Tough spot! But hundreds of thousands of people have been in that spot, including me, and survived just fine. You will too!
If there's any good news, it is that you have some advanced notice, so you can job hunt while you're still employed. Employers prefer to hire someone who is already working. So, don't let it get you down!
Best Sources of Job Opportunities
1. Craig's List - http://www.craigslist.org
Craig's List is a great source of job postings - it's usually free for employers to post a job there, so you'll find some questionable listings. Pick your state from the geographic listings on the home page, and take a look at what is posted for both "jobs" and "gigs" (short term jobs). For tips on using Craig's List, see this blog posting - http://jobhunt.typepad.com/jobsearching/2006/07/using_craigs_li.html
2. Indeed.com - http://www.indeed.com
Indeed.com "aggregates" job listings from a number of sources including both job sites and employer sites. So it covers a lot of Web space at one time.
3. Job-Hunt.org - http://www.job-hunt.org/jobs/states.shtml
Job-Hunt.org is an "employment portal" that collects links to employers and job search resources. They're pretty selective about what is included - so you shouldn't find a empty job sites or scams. There are over 100 sites listed for North Carolina, like local government, hospitals and health care centers, banks, etc.
4. State's Employment Offices - http://www.job-hunt.org/state_unemployment_offices.shtml
They can be a big help, too. Be sure to register for unemployment compensation as soon as you are laid off! In our layoff, one of my friends didn't register until she was through all her accumulated vacation time and severance package time, and it was too late for her to collect unemployment.
In addition, there may be extra funds for training, if your employer is a large one that is laying off a lot of people, and the state employment office will be your conduit to that.

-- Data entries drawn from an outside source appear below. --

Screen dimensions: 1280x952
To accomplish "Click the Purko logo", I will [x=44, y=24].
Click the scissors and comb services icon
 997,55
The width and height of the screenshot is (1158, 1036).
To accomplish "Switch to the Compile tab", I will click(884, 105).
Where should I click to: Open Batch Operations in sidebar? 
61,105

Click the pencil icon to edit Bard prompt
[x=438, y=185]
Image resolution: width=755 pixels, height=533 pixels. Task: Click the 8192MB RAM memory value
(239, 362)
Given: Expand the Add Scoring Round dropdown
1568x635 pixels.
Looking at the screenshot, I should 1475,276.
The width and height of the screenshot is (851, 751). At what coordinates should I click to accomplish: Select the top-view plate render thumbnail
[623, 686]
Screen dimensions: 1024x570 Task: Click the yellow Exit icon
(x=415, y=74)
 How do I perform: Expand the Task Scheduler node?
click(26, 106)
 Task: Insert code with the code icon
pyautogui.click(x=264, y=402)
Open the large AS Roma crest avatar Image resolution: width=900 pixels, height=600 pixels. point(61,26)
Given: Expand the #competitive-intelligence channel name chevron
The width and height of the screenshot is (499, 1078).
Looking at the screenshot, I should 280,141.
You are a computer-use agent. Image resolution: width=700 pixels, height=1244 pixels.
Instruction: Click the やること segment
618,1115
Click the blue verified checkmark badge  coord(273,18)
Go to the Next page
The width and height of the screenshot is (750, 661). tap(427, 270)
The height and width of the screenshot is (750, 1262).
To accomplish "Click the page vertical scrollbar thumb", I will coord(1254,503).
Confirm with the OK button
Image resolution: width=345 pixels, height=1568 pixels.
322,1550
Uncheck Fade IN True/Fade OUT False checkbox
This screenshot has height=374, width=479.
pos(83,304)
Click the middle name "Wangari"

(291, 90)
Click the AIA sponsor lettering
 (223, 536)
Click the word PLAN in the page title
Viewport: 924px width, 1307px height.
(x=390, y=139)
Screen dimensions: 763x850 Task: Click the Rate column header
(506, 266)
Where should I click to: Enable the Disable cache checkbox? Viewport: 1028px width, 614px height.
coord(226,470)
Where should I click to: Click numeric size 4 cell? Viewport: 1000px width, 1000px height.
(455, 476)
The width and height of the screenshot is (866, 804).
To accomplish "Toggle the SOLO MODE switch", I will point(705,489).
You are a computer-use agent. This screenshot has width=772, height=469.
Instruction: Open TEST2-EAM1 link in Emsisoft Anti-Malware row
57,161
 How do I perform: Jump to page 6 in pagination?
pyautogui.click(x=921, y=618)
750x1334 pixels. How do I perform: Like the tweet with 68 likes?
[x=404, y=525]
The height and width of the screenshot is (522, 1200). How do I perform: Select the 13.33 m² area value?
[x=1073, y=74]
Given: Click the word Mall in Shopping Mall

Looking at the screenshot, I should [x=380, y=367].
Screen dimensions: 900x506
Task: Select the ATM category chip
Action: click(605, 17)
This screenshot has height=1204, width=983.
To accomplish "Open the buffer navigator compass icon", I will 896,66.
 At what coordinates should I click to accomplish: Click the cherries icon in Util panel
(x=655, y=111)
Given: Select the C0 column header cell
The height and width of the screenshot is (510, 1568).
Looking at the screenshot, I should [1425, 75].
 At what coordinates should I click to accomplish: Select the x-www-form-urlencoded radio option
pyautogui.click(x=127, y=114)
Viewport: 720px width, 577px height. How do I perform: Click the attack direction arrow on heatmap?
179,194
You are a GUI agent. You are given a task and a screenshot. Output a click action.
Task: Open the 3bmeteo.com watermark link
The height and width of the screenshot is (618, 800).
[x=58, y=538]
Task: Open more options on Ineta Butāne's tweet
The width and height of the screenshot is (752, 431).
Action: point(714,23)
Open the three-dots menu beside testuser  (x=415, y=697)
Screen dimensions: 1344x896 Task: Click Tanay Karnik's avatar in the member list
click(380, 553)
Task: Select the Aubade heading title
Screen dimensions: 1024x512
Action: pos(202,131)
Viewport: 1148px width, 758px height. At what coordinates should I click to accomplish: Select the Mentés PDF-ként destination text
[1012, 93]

Before You Leave This Job:
- Collect personal contact information from colleagues and co-workers who are also being laid off so that you can stay in touch. You all could be a big help to each other - your own job search support group.
- Get written recommendations from your bosses, on company letterhead, that you can flash in front of future potential employers.
Your local online Yellow Pages - or even the paper version - will help you identify other potential local employers even though they may not have jobs posted on their Website. See if you know anyone who works for one of those employers. Employers love employee referral candidates because they are usually well-qualified and more apt to be successful long-term employees.
At least, you won't have to go into a lengthy explanation of why you left your job. It left you, and most people won't need to know anything more.